CONVERSATION WITH MEN.

By | 08:16
We always seem to start talking to other unknown men far more effortlessly than women do to each other. The membrane that separates two men who don’t know each other is always so thin that it can be punctured simply by a cough. PHOTO | FILE
By JACKSON BIKO

The beauty of being men is that we don’t need too much icebreaking when we meet other men. It always natural and uncomplicated.
We always seem to start talking to other unknown men far more effortlessly than women do to each other. The membrane that separates two men who don’t know each other is always so thin that it can be punctured simply by a cough.
With women, I’m told, it’s a bit different because women have to sit in their corners for a while and size each other up (hair, shoes, clothes, makeup, how she talks, what she says,) before deciding if they are worth engaging.
For instance, recently I was in this pub after work and the manager, someone I know, walked over and started talking to me (in mother tongue) about his sister who has studied journalism and who wants to write and who needs a foot in the industry, so can I help with some recommendations or advice?
Seated a few seats away at the counter was this Sudanese chap; a very tall and dark guy with a creased forehead, dressed like a salary man.
(Turned out he works in an NGO.) Mr NGO kept stealing glances our way; you know, like when someone is eavesdropping but they are pretending they are minding their own business?
HISTORIC LINEAGE
Yeah, he was minding our business. So I gave the manager my email address and he wandered off. After the chap disappeared I turned to Mr NGO and because we all migrated from South Sudan and settled by rivers and lakes I asked him without preamble, “Did you understand a word of my conversation with that guy?”
He looked at me and said without missing a beat, “You know, I caught some of it. Yours seems faster, you speak your words faster, ours is a bit slow, but I caught most of it. Your dialect is deep though, in my mother tongue most words you used are only used by very old men!”
We laughed then we spent the next hour discussing our historic lineage (he was very knowledgeable about the history and culture of our people) and then I bought him a whisky, talked some more, and then he bought me a whisky then we started talking about some other stuff I can’t remember now, and then I bought him another whisky and then, three hours later, he said he had to leave before Alcoblow guys put up their checkpoints but just as he was opening the leather-bound bill holder to stare at his bill (don’t you love how we all stare at our bill suspiciously, at the end of the evening and give it that who-drunk-all-this look?)
I bought him another whisky and he was forced to buy me another whisky before finally we exchanged contacts, embraced like old brothers, and he ran out of there before anyone bought the other another drink. (He never found Alcoblow guys).

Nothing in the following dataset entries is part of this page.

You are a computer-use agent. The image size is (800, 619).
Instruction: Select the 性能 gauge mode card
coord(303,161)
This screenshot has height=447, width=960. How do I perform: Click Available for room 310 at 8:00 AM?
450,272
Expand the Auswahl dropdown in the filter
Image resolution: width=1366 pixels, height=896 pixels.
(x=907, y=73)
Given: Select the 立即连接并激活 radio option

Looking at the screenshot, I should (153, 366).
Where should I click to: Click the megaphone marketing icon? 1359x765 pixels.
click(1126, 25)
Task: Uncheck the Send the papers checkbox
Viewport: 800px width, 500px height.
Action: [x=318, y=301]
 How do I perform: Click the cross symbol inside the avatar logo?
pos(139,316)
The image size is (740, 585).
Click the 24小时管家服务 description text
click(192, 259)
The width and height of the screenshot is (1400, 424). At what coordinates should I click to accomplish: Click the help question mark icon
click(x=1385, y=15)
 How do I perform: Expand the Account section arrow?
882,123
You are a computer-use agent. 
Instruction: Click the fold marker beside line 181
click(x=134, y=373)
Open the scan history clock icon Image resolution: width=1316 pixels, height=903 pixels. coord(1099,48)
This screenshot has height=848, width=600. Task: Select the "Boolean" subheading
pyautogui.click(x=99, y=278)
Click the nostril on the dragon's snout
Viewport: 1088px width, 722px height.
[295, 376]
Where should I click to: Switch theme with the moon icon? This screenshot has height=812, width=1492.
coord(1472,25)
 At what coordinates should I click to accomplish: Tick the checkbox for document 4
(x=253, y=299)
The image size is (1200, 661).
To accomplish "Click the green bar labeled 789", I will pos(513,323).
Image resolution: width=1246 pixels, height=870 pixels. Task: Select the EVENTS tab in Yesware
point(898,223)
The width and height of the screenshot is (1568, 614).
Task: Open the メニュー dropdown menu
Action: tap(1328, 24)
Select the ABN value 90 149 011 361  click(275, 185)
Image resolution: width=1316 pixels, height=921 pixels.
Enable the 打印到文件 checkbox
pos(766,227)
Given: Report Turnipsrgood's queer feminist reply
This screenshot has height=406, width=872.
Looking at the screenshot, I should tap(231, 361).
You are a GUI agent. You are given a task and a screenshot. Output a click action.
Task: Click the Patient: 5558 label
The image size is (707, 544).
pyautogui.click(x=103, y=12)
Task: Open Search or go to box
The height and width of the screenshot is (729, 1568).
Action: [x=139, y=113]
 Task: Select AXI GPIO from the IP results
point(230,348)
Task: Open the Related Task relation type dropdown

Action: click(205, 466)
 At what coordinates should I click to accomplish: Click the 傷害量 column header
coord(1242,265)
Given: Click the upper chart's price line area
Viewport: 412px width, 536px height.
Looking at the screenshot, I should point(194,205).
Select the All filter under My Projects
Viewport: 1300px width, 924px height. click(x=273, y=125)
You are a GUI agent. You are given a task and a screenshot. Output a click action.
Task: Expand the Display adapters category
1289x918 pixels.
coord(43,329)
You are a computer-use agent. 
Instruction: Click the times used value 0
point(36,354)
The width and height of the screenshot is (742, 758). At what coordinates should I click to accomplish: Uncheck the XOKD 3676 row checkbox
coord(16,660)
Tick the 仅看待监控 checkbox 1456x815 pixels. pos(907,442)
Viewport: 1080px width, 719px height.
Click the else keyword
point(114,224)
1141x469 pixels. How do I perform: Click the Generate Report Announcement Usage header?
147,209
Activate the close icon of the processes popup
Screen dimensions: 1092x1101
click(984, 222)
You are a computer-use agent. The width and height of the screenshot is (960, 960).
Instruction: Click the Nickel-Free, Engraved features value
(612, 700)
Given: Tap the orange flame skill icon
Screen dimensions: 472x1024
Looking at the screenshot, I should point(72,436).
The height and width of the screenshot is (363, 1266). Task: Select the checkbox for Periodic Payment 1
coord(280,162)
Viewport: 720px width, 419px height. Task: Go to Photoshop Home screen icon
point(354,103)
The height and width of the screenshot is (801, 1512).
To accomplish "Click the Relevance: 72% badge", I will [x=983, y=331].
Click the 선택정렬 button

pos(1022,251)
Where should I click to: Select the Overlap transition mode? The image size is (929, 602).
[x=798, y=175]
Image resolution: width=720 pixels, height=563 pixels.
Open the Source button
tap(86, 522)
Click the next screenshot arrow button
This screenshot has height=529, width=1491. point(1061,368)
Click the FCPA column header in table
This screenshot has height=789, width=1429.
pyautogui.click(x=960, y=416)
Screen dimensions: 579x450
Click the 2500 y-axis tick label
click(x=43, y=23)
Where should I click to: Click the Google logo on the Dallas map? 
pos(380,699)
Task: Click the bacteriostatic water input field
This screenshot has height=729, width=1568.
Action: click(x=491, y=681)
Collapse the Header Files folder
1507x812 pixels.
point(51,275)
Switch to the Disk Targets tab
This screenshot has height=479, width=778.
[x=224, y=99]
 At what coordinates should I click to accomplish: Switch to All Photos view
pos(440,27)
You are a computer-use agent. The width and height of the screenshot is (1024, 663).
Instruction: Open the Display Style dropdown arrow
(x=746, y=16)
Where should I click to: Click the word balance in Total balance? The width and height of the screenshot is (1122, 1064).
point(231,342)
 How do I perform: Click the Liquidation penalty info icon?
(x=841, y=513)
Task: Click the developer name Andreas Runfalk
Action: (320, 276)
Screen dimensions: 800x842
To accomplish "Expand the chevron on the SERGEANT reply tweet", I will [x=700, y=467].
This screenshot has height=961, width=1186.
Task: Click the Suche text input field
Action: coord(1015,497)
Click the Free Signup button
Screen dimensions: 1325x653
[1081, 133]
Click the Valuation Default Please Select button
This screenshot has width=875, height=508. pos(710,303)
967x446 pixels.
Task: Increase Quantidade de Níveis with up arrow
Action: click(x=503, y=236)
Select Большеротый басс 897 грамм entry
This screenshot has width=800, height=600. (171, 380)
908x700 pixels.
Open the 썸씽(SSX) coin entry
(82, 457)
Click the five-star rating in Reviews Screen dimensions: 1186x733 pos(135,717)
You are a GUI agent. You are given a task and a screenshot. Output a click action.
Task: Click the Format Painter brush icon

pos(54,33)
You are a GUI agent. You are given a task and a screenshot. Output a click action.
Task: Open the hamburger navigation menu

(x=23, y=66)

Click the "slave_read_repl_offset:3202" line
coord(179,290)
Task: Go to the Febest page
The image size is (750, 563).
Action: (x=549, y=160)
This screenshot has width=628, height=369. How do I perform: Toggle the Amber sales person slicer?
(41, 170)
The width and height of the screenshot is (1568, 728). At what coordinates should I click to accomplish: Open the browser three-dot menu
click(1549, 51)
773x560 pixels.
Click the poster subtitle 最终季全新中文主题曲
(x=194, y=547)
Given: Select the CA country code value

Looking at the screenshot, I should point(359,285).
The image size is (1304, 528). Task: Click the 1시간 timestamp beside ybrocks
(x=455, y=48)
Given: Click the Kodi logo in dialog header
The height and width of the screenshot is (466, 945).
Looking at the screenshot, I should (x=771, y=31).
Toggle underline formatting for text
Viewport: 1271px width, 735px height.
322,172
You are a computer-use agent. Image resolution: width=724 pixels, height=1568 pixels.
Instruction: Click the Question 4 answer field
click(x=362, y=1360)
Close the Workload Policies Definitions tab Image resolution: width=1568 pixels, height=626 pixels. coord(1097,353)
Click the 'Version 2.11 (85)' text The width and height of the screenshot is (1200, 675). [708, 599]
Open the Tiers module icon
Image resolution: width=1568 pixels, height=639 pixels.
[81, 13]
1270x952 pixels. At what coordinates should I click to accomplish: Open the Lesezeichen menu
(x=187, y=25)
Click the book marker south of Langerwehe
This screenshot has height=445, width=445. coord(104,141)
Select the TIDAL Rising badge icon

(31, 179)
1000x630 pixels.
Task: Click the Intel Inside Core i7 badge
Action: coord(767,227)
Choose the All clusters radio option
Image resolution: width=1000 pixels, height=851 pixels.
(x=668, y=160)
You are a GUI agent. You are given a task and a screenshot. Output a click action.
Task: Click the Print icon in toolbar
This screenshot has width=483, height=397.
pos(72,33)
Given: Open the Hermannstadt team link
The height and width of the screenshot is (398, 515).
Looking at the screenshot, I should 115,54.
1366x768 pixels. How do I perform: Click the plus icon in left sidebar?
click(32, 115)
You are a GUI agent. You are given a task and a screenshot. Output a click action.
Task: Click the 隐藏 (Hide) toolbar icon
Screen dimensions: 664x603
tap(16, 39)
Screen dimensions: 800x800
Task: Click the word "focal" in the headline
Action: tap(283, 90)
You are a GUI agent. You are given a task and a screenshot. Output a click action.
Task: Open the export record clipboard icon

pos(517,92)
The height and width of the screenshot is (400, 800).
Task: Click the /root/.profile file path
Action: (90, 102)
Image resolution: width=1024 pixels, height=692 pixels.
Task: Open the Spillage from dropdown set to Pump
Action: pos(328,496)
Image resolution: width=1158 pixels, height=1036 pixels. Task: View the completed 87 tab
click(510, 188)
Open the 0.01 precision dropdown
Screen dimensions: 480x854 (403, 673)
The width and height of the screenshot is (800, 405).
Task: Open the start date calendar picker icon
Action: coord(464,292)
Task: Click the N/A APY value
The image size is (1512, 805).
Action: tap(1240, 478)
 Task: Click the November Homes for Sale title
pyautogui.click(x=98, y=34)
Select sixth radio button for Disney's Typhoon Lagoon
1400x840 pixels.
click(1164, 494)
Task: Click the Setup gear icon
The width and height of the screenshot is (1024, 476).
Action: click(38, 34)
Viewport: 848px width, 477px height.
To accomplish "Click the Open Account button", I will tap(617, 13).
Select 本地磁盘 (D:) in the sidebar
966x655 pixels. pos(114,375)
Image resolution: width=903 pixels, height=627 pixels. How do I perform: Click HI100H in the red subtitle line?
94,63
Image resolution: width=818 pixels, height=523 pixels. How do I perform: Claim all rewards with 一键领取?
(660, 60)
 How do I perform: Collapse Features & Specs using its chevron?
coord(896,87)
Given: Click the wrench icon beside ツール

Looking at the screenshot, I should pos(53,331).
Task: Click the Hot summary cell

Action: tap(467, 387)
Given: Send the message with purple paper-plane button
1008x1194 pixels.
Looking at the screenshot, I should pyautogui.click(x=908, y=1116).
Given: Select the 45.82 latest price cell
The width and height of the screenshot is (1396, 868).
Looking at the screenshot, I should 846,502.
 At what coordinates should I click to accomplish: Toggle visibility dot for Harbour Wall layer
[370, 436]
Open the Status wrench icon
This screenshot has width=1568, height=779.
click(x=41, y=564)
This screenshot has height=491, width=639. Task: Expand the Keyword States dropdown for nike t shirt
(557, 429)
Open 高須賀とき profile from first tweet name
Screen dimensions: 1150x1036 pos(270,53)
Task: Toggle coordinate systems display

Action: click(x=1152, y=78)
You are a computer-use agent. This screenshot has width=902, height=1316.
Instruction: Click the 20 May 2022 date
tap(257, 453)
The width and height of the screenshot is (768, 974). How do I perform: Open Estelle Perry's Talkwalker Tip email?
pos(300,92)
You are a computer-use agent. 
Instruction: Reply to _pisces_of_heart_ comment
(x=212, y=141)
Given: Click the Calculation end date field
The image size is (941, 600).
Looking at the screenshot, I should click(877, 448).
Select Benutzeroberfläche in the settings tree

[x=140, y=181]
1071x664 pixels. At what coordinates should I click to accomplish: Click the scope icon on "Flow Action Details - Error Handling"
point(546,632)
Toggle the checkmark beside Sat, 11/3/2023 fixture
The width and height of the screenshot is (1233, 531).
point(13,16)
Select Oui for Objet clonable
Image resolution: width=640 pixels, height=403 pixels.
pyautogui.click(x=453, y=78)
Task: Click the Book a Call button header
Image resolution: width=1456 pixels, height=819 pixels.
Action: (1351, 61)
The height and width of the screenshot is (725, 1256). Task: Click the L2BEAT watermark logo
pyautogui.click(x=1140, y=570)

It reminded me of how sometimes your girlfriend/wife/prospect drags you to this function where you have to meet the boyfriends/husbands of these friends of hers, which normally wouldn’t be a problem until it turns out that the other guy is a complete moron.
The general rule is common decency and diplomacy. There is never any need for strong opinions especially when you aren’t very sure of the other party’s stand.
The safest topics are always around career or sports or just general chat about the drainage system of Nairobi. Or a topic almost everybody won’t disagree with; like Sonko.
DIFFICULT INTERACTIONS
Politics, on the other hand is tricky, and it never helps the first interaction to share very strong deranged views about your allegiance especially when you are not too sure of the other person’s view, because people get very emotional about politics and some people carry pocket knives attached to their car keys and people have been known to go back home with holes in their forehead because they said the wrong thing about politics. I’m just saying.
Those are the most difficult interactions; this guy you just met just says such insensitive stuff with total disregard to your allegiance. And you do nothing but sit there and hope that he chokes on his meat. Or falls into the open bonfire - preferably arse first. 
Or worse are those born-again folk who want to shove the Bible in your drink then make you feel that you will burn in hell because you had three doubles with ice. They sit there, scowling in their corner with those judgmental eyes, as if they’re holding court with Lucifer.
Or those who say, “Beth and I don’t drink alcohol because we believe in certain values in life.”  The same Beth you met two weeks ago? The one with a beer belly? Please, father Abraham! Unless she stopped drinking just after Madaraka Day!